Pyrrhus (3)

Pyrrhus (319/318-272): king of Epirus (r.306-302 and 297-272) and Macedonia (r.288-284 and 273-272), well-known for his war against the Romans (280-275).

Sicily

Pyrrhus of Epirus

During the winter, Pyrrhus opened negotiations with the Romans, who wanted to exchange POWs. He sent his courtier Cineas to talk to the Senate. This man, who had been educated by the Athenian orator Demosthenes, offered very generous terms: the Romans had to make peace with Tarentum and had to recognize the independence of the Italian tribes and several Greek towns. As was usual in the Greek world, Cineas offered presents to the senators, who thought that they were being bribed and refused to talk any longer, especially when the old senator Appius Claudius Caecus (the man who had built the Aqua Appia and the Via Appia) rebuked them for doing business with an enemy who was still on Italian soil. The war was to continue.

In the spring of 279, Pyrrhus attacked the Roman colonies at Luceria and Venusia, which were situated in eastern Italy. Together with other cities, they belonged to a ring of Roman military settlements that surrounded the Samnites, Pyrrhus' new allies. Pyrrhus wanted to break the ring to reach his allies, obviously realizing that he needed their soldiers.

Roman coinage from these years

Rome was also preparing for a long war. It started to mint silver coins, which it needed to deal with potential Greek allies in the south. At the same time, Rome sent two consular armies, led by Publius Sulpicius Saverrio and Publius Decius Mus, to the east. Not far from Asculum, between Luceria and Venusia, their united army - about 40,000 men - met Pyrrhus and fought an indecisive battle. On the next day, the Romans were forced back, but Pyrrhus was unable to capture their camp. The Romans had lost 6,000 men and consul Publius Decius Mus (who was later believed to have sacrificed himself); the Greeks 3,505. At sunset, Pyrrhus, wounded by a javelin and seeing his own camp destroyed, was heard saying that he could not afford another such triumph.

Relief of a Tarentine warrior

Even worse, his enemy did not come to terms. In the Greek world, two victories were usually sufficient to finish a war, but the Romans seemed incapable of realizing that they had lost. There were also complaints in Pyrrhus' own army, and his physician offered the Romans to kill the king. The consuls of 278, Gaius Fabricius Luscinus and Quintus Aemilius Papus, informed Pyrrhus about the man's intentions, adding the famous joke that the king "seemed to be incapable of judging both his friends and enemies". Pyrrhus could appreciate the Roman chivalry, agreed to an exchange of POWs, and when the Romans said they would leave Tarentum alone for some time, Pyrrhus announced something like an armistice, essentially sacrificing his allies, the Samnites and Lucanians, to Roman reprisals.

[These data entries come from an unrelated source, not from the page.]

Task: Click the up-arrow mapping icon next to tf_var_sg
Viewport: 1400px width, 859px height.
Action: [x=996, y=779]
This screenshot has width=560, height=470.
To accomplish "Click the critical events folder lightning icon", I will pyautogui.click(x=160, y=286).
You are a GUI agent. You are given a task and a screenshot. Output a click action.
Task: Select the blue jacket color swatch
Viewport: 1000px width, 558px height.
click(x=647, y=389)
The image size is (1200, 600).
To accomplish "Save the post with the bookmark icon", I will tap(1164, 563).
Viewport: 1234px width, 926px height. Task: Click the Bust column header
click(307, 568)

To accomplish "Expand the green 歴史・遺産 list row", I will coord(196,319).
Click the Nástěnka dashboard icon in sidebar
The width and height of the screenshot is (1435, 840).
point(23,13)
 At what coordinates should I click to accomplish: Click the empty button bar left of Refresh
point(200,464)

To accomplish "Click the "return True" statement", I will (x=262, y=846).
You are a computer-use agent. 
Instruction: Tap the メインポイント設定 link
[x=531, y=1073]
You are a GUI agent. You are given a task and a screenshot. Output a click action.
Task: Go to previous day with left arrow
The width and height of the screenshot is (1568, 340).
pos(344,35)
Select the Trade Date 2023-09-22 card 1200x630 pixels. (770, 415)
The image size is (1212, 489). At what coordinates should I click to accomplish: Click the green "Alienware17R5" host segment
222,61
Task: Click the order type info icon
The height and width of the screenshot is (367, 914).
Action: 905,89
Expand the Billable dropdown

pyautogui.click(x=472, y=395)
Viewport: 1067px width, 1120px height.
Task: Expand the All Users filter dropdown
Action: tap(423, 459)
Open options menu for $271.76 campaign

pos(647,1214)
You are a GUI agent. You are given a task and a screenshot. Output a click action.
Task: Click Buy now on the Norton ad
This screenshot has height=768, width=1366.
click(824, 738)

The Romans may have been surprised that their enemy postponed the war for a while, but they did not know that Pyrrhus had received a call for help from Syracuse on Sicily, which was threatened by the Carthaginians, and a call for help from Macedonia and Greece, which were attacked by Celtic tribes. The Macedonian king Ptolemy Keraunos, assassin of Seleucus and successor of Lysimachus, had been defeated by the Celts, who were now advancing to Delphi. Pyrrhus preferred the Sicilian battleground. This gave Rome an opportunity to force the Samnites into submission again, and subdue the Lucanians and Bruttians. It is recorded that consul Gaius Fabricius also captured the Greek city of Heraclea, but several historians have doubted this.

Map of Sicily

Meanwhile, Pyrrhus had placed a garrison in Tarentum. The inhabitants were angry and asked him either to do what he had been hired for and continue the Roman war, or leave the city as he had found it. The king, however, simply ignored their order and left for Sicily (text), where he recruited and trained a new army from Syracuse and Acragas. It may have consisted of 2,500 cavalry and 30,000 infantry, and was supported by a fleet of 200 galleys. He immediately advanced to the far west, where he captured the Carthaginian stronghold on Mount Eryx by storm. Pyrrhus himself was first over the wall.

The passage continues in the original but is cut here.